Etre une femme au yemen "(3) la chute d'Icare, suite"
photographie prise par Peter Aerni
A mon retour, je disais souvent que les femmes "là-bas" n'étaient pas emprisonnées comme on le croyait en Europe, que c'était magnifique de les voir bouger sous leurs tissus, que toute une féminité se dégageait ainsi, de manière subtile et secrète, que les femmes dans les maisons étaient très joyeuses, dansaient, fumaient, mâchaient du Qat librement, que certaines avaient été mariées, puis avaient divorcés, que d'autres allaient à l'université.
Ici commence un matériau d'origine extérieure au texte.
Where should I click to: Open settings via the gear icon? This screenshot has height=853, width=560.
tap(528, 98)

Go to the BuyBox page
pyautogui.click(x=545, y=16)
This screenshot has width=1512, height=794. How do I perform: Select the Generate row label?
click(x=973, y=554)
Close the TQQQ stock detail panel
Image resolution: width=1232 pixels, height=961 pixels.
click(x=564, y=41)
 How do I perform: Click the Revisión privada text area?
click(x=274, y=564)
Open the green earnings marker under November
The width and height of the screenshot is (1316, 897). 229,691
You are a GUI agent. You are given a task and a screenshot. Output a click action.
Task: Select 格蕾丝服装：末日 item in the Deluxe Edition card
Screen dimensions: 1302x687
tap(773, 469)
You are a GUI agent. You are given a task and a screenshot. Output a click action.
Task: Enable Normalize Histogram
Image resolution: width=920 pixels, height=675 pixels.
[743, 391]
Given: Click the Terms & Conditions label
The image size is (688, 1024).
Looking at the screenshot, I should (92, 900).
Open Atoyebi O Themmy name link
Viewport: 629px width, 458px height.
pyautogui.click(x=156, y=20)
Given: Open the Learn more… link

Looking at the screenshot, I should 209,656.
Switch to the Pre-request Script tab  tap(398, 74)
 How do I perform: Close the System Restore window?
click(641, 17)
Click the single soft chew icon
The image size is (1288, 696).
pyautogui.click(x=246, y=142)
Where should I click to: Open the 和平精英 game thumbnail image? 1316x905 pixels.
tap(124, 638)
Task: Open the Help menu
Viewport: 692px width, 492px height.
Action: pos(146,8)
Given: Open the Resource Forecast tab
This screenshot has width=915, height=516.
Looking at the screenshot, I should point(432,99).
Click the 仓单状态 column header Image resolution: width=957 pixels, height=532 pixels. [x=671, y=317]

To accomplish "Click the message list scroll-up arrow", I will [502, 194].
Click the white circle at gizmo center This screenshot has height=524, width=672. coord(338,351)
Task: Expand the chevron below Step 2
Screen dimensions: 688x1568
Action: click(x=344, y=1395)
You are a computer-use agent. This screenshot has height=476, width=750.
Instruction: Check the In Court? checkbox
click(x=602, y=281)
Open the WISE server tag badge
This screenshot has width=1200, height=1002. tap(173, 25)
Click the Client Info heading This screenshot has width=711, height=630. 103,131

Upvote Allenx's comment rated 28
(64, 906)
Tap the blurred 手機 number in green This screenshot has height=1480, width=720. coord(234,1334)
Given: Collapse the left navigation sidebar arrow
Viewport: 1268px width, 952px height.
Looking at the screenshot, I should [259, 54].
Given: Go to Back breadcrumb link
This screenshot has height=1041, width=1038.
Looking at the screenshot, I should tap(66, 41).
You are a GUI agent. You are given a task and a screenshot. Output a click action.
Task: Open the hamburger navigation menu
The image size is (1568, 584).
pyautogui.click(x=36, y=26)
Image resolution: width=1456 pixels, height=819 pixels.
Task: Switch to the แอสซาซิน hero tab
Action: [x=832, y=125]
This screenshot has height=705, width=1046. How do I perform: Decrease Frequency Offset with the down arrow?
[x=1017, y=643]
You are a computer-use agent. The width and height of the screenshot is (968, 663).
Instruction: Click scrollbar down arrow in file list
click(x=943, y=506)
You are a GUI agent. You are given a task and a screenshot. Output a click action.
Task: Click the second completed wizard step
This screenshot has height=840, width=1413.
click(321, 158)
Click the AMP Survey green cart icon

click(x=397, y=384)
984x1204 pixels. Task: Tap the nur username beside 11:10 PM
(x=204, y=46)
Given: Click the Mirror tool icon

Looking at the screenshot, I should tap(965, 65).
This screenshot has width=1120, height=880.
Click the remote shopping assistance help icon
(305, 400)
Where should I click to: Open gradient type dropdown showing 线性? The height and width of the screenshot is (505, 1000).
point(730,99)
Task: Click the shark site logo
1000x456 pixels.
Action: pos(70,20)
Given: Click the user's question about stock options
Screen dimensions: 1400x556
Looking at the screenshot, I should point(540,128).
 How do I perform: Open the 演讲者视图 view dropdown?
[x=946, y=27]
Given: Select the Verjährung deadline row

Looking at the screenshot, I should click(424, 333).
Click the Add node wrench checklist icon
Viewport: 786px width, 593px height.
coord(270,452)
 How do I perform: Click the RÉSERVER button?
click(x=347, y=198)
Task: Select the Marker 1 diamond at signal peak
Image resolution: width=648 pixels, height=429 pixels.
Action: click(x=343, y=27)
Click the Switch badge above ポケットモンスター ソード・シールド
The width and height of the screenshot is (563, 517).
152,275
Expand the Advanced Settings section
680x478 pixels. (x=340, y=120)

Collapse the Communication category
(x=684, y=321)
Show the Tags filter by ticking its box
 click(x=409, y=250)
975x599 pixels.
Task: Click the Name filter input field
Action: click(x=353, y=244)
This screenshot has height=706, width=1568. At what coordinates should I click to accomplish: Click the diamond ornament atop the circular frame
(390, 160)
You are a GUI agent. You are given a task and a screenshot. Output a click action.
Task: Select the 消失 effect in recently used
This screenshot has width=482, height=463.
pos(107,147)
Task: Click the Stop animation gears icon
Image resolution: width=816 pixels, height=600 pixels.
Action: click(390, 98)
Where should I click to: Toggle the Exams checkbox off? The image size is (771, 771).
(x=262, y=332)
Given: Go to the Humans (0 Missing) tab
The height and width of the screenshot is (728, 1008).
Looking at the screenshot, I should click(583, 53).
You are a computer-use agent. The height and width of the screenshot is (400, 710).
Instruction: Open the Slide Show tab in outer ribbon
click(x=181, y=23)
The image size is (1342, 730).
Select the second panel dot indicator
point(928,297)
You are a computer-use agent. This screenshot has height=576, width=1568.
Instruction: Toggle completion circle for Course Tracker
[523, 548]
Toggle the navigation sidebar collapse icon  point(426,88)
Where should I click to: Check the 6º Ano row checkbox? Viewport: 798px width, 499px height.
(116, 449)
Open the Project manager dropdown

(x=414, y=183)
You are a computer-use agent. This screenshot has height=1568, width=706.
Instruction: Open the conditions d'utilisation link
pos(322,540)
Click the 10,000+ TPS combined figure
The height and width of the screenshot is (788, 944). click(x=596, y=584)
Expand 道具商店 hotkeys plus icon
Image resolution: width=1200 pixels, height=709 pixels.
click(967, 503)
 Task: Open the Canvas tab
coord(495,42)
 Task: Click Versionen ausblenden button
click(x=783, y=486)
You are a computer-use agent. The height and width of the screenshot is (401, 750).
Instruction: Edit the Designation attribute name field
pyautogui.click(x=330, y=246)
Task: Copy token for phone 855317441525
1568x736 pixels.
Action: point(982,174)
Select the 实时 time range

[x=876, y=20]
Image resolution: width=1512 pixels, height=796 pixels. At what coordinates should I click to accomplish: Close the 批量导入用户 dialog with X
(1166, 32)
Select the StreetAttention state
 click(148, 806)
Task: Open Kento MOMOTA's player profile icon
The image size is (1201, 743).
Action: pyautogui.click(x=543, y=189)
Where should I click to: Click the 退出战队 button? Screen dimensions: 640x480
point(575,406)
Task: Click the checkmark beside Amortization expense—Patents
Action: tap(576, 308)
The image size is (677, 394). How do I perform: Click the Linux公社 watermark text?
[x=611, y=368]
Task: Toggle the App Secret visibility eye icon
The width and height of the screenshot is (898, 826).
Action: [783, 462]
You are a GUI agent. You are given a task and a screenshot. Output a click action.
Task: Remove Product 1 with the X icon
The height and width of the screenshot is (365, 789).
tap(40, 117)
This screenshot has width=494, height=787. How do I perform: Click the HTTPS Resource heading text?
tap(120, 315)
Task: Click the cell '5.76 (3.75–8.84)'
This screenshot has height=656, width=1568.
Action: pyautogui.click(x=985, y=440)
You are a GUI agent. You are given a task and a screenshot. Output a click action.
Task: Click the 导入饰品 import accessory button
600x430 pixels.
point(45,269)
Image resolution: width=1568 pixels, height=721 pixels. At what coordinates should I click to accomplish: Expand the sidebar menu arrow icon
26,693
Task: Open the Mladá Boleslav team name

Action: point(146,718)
Aujourdh'hui, je ne sais pas quoi en penser. Je suis allée me promener au bord de l'étang avec Bianca, nous avons croisé un photographe et quelques marcheurs. Je peux me promener librement, avec une robe longue ou courte, claire ou foncée, les cheveux dans le vent. Si il faisait chaud, je pourrais me baigner et personne ne m'en empêcherait. Ce n'est pas ce que vit la femme yémenite. Elle ne sort pas librement, elle n'étudie pas librement et je ne pense pas qu'elle marie un homme librement. A elles de nous le dire un jour peut-être, avec leurs mots. J'ai essayé de parler avec elles. Nous allions quelquefois, les deux autres étudiantes et moi-même dans une maison voisine, visiter une jeune femme très belle, qui nous offrait du thé ou un citron glacé (délicieuse boisson faite avec du citron vert, du sucre et des glaçons). Je ne me souviens plus de son prénom. Le soir, une autre femme la rejoignait, plus âgée, fatiguée et un peu triste. La jeune femme nous disait que c'était sa soeur, mais j'ai appris plus tard qu'il s'agissait de sa mère. La jeune fille ne sortait jamais ou rarement. Elle était issue d'une union que le père avait désapprouvé, je crois avoir compris cela. Je n'ai jamais pu parler avec la femme plus âgée, savoir son histoire. Elle passait ses après-midi dans les salons (mufredge) dans la ville, (je pense que cette famille faisait partie de la couche aisée de la population) à mâcher du qat et fumer le narguilé. Un jour, elle nous a invitées à l'accompagner dans un de ces salons. Les femmes fumaient, mâchaient, étaient un peu absentes. Au fond du salon trônait une jeune femme, apparemment une jeune accouchée, la tradition étant que, les quelques mois qui suivent l'accouchement, elle soit entourée et choyée avec des gâteaux de tous genres. Je ne sais pas où était son bébé. Tout était si difficile à comprendre. Je ne retrouvais pas la complicité que j'avais rencontrée en Afrique, avec les femmes.